He showed me his latest drawings for the Fuji prints. He was expanding the series to forty-six; after that, he said, he would do one hundred more.

“But will you be able to think of so many? And each one different?”

“I will, I will. I am young again, didn’t you say it?”

It’s true he seemed his old self. His speech never slurred. His eyes were bright, and though I was beginning to think of sleep, he bounced with energy. I had something to tell him. I had told no one yet, and it pleased me very much.

“See what I will be working on in the coming year?” I said. I held out the note. It was from the publisher Suzanbo. “He is asking me to do the illustrations for a new edition of 100 Famous Poems by 100 Poets.”

My father snatched the note from my hand and scanned it. “He has written asking that Oei do these illustrations?” he said. “And not her father?”

I cast my eyes down and set my head on an angle.

“There must be some mistake.”

Maybe his eyes were not so good after all. He had to read the note again and again. He looked up at me in quite comical confusion.
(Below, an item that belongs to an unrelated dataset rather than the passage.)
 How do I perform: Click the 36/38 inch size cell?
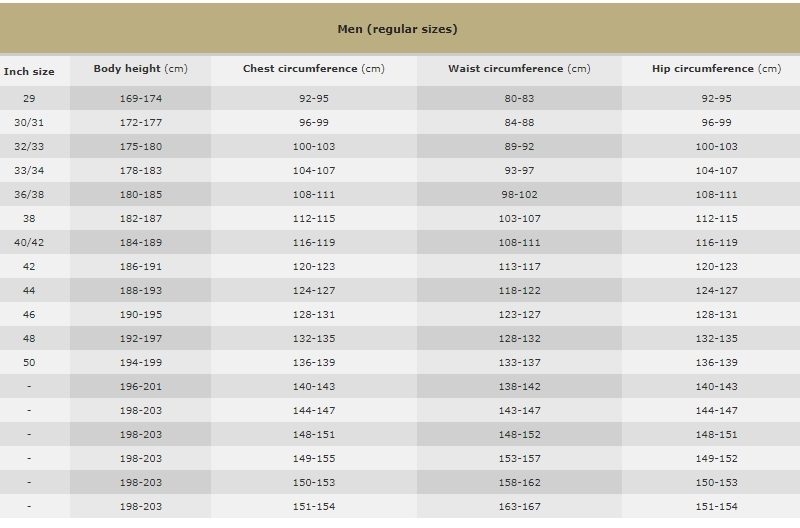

“Are you sure that is what it says? I don’t think so. I think they are asking you to arrange for me to do it.”

I had no need to look again. I had looked many times. “He commissions me.”

“But why? There must be some mistake. Why are they asking you and not me?” He seemed bewildered.

“Because they like my painting style, do you think?” I said dryly.

“Your style? What do they know of your style? I know your style. I am your father. Your style is the style I give you. No one else knows your style.”

Now he was getting angry. He flung the note to the cats. He puffed out his chest and blew.

“Suzanbo knows my style,” I said, as mildly as I could. “People know, after all. I have my students here. I am busy while you are out of Edo. Where is that note?” I retrieved it from my friends the cats, who had been pawing it. “He’s asking me because he wants to me to do it!”

“Oh, no. That’s not a good idea. I would do a much better job,” said my father.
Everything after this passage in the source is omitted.